Headline

Kecelakaan berulang jadi refleksi tata kelola keselamatan pelayaran yang buruk.

Fokus

Tidak mengutuk serangan Israel dan AS dikritik

Latih Logika dan Mandiri

Rizky Noor Alam
22/7/2018 14:45
Latih Logika dan Mandiri
(DOK PRIBAD)

WAKTU masih menunjukkan pukul 09.00 WIB, tapi ruangan kelas di pertokoan kawasan Pondok Indah, Jakarta Selatan, Sabtu (14/7) ini sudah ramai. Padahal, pada Sabtu anak-anak sekolah libur. Namun, delapan anak ini semangat mendengarkan presentasi tutor mereka dan mempraktikkannya di laptop mereka. Anak-anak usia 9-15 tahun itu tengah mengikuti kursus coding di Codingcamp.id.

Kursus itu menjadi wadah literasi komputasi bagi anak-anak yang tertarik dengan dunia teknologi informatika (TI). Seperti Ryno yang ikut karena ingin mengasah kreativitasnya. Remaja usia 13 tahun yang sudah setahun mengikuti kelas tersebut mengaku tidak kesulitan saat membuat gim. Keseruan belajar coding juga dirasakan Arel, 10.

"Ikut kelas coding kelihatannya seru dan mau ikut belajar karena papa ku dulu juga ikut coding karena bekerja di IT," ungkap Arel yang sudah mengikuti kursus sejak November 2017 tersebut.

Antusiasme tidak hanya anak-anak, Mufti, 46, salah satu orangtua yang mendampingi tampak senang.

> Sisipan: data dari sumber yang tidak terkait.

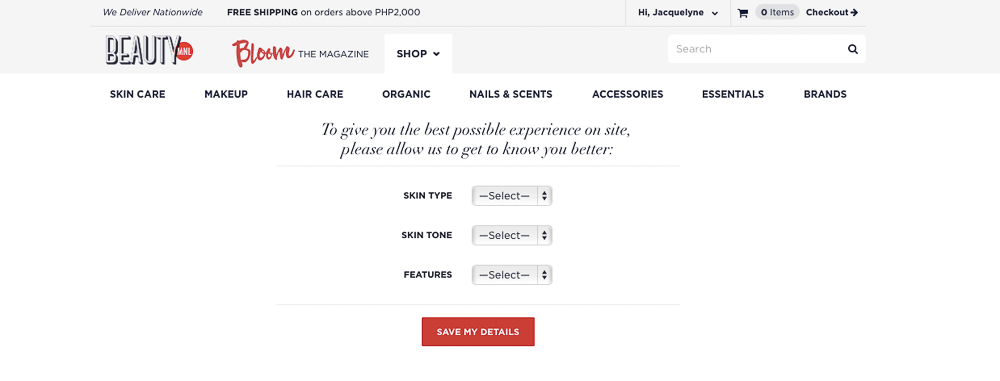Open the Skin Care category
This screenshot has height=381, width=1000.
tap(137, 94)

Ia beralasan mengikutkan anak ke kursus coding agar anaknya lebih peka terhadap perkembangan zaman terutama tren pasar yang saat ini condong ke arah TI. Selain itu, menurut Mufti, kelas coding dapat membantu membangun nalar logika sang anak.

"Belajar coding bukan hanya sekedar coding, tapi di belakangnya itu lebih kepada bagaimana pikiran anak itu bisa terbentuk sejak usia dini sehingga logikanya benar-benar jalan. Harapannya dengan coding ini membantu nalar logikanya agar lebih berkembang," jelas Mufti.

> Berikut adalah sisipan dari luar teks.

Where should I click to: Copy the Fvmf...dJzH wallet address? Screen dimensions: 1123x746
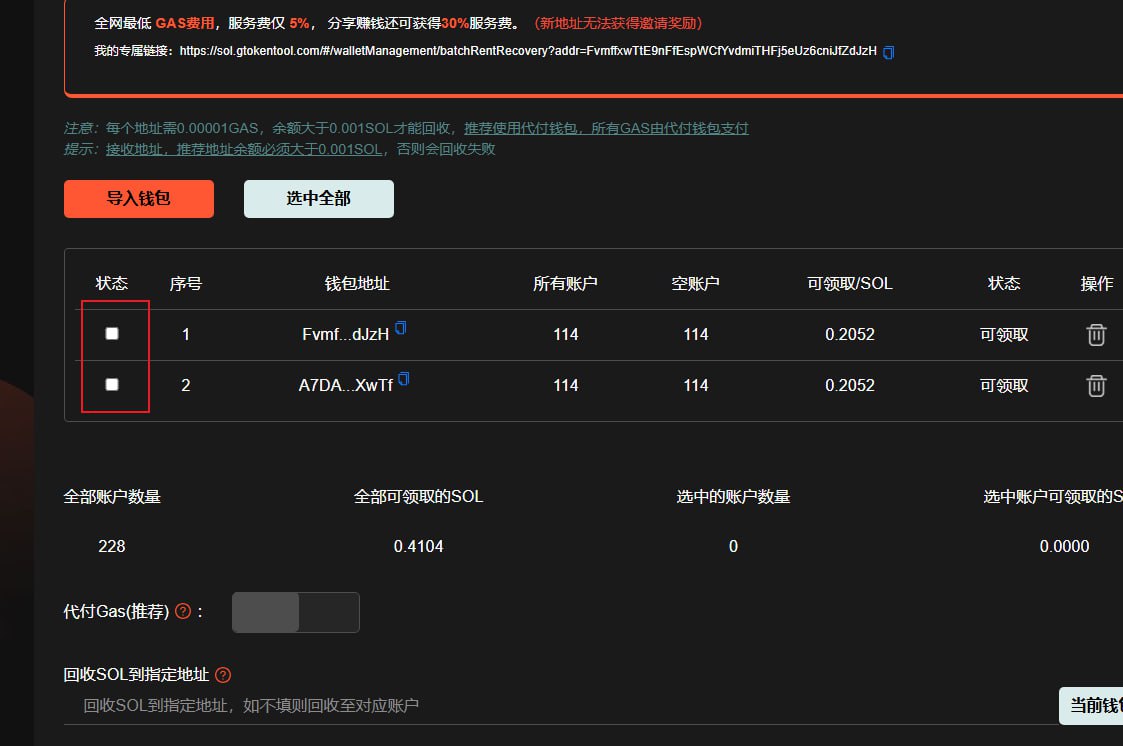401,328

Layaknya anak pada kelas 5 SD, kata Mufti, anaknya senang bermain gawai. Namun, ia tidak ingin anaknya terjebak sebagai user. "Kenapa tidak diarahkan agar mendalaminya sehingga ke depannya dia bisa menjadi developer kita kan tidak tahu," tambahnya.

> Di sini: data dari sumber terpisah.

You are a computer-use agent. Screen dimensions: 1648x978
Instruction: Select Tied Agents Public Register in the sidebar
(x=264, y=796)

Setelah enam bulan sang anak mengikuti kursus coding, ia melihat anaknya lebih mandiri. "Sekarang saya melihat dia lebih independen, bisa mencari solusi sendiri, jadi mencoba mencari jalan keluar sendiri dulu, logikanya sudah lebih mature," ungkap Mufti.

 

 

Tempat kursus yang sudah beroperasi 5 tahun ini didirikan Kurie Suditomo. Menurut cofounder and team leader of Codingcamp.id itu, ia membuka kursus coding dari pengalaman pribadinya. Kedua anaknya tertarik gawai dan ia melihat kondisi itu tidak bisa dilawan karena tuntutan zaman. "Saya pelajari apa yang kira-kira dapat memberikan pelajaran anak tentang komputer, lalu saya bertemu satu situs code.org. Di sana saya menemukan (jawabannya) lalu saya berdiskusi dengan teman dan sepakat membuat percobaan kepada anak-anak dan ternyata mereka suka. Ya sudah dan lanjut terus karena peminat selalu ada," jelas Kurie.

Coding, lanjut Kurie, ialah literasi komputasi bagi anak yang tidak bisa dijawab para orangtua. Kurie menyimpulkan, coding dalam artian yang lebih luas ialah bagian dari literasi komputasi. Anak-anak saat ini sebenarnya sudah sangat dekat dengan hal tersebut dan tidak dapat menemukan jawabannya di sekolah maupun di rumah.

"Orangtua yang datang kebanyakan mengeluh anaknya kecanduan gim, tapi saya memberikan perspektif yang berbeda bahwa anaknya adalah anak yang adaptif dengan abad ke-21. Anak-anak mengunakan Youtube untuk belajar dan ada semacam cara pembelajaran yang berbeda," ungkapnya.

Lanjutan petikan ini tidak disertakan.